- Problem details -
Copy each of the following rows word for word, leaving out the pictures.

- Material for the task -
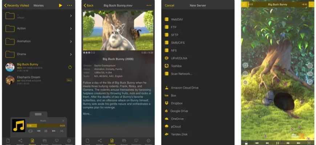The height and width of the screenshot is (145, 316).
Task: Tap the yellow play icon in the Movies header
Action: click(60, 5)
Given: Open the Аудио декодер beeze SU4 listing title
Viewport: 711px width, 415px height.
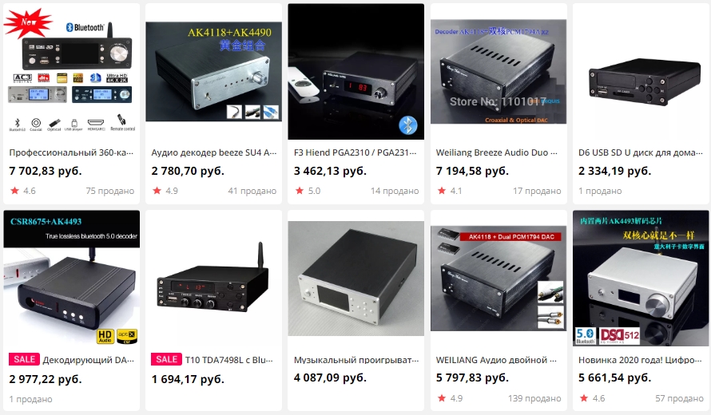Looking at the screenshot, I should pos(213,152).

- Complete response -
The height and width of the screenshot is (145, 316).
Task: Tap the yellow play icon in the Movies header
Action: click(60, 5)
Given: Open the Аудио декодер beeze SU4 listing title
Viewport: 711px width, 415px height.
Looking at the screenshot, I should pos(213,152).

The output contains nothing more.